# [KDE] copie user gentoo -> opensuse (resolu)

## perihelionb

Bonjour,

J'arrive bien à transferer le contenu du home pour cet utilisateur entre gentoo et opensuse avec scp.

Par contre opensuse ignore completement la config kde precedente (kmail, digikam en autre). Si vous avez une idée pour ne pas tout configurer à la main ça serait super.

Merci

Edit du sujet : j’espère plus conformeLast edited by perihelionb on Fri Nov 30, 2012 9:24 am; edited 2 times in total

----------

## ghoti

Bonjour,

Peut-être une piste : sous Gentoo, la config pour kde4 est stockée sous /home/username/.kde4, le répertoire .kde étant réservé à kde3.

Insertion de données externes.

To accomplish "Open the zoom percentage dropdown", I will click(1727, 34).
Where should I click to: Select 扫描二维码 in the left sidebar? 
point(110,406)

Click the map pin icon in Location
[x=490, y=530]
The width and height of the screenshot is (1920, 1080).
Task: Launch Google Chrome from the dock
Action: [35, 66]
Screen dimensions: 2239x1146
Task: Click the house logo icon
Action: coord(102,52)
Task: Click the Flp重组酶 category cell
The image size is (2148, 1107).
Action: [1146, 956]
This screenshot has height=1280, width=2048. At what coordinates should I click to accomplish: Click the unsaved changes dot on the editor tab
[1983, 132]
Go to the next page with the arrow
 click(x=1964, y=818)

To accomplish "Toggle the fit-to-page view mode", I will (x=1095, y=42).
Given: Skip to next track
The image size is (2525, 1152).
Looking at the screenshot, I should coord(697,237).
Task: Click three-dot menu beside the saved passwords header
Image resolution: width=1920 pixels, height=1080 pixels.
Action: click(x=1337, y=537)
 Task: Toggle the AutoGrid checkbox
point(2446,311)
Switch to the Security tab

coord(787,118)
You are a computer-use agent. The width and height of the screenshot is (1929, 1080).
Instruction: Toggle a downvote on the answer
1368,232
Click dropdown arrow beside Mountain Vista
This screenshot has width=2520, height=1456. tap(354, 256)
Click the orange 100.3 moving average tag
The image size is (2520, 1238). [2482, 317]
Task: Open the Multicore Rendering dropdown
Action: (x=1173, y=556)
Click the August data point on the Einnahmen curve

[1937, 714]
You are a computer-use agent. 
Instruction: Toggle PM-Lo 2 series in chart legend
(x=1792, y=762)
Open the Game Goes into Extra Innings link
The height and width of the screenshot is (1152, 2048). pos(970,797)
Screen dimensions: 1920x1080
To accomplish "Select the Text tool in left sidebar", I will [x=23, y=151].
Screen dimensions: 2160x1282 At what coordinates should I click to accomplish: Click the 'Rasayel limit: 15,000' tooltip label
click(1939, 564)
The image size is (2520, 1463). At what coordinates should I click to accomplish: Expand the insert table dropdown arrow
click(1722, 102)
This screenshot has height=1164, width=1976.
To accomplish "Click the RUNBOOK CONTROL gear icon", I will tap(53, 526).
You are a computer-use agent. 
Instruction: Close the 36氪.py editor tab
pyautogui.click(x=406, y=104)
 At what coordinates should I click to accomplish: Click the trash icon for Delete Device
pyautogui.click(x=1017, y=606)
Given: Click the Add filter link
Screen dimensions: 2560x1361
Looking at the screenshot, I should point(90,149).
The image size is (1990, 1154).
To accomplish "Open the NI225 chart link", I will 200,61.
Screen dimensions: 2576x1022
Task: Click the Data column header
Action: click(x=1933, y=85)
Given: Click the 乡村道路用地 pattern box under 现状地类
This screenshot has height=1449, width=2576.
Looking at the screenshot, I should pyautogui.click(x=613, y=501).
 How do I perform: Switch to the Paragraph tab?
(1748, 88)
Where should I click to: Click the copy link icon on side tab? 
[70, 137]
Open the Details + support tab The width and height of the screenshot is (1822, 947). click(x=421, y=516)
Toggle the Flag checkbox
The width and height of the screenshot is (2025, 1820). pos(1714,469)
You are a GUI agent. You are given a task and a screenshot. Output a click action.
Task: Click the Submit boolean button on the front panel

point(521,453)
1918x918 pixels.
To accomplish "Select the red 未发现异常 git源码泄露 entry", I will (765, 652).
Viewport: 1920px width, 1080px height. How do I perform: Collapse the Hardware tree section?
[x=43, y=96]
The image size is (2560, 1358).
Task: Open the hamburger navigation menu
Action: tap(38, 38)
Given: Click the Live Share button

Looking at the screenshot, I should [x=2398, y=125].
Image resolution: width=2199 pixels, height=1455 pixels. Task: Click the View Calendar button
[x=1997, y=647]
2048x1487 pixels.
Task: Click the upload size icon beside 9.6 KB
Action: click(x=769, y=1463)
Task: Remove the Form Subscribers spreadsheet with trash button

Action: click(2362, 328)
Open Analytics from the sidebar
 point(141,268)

Etant donné qu'Opensuse ne permet pas d'avoir les deux versions en parallèle, cette nuance n'existe peut-être pas ...

P.S. : pourrais-tu mettre ton titre en conformité avec les règles du forum §3/3 ? Merci !  :Wink: 

----------

## perihelionb

Bon après avoir changé uid de l'utilisateur sur la nouvelle machine.

Un rsync -ax   a fait le job.

Je retrouve bien le bureau kde tel qu'il était sur la machine d'origine.

Reste maintenant a corrigé les agent akonadi qui me bouffe toutes la ram et le cpu. Mais c'est une autre histoire.

Cette partie est résolue

----------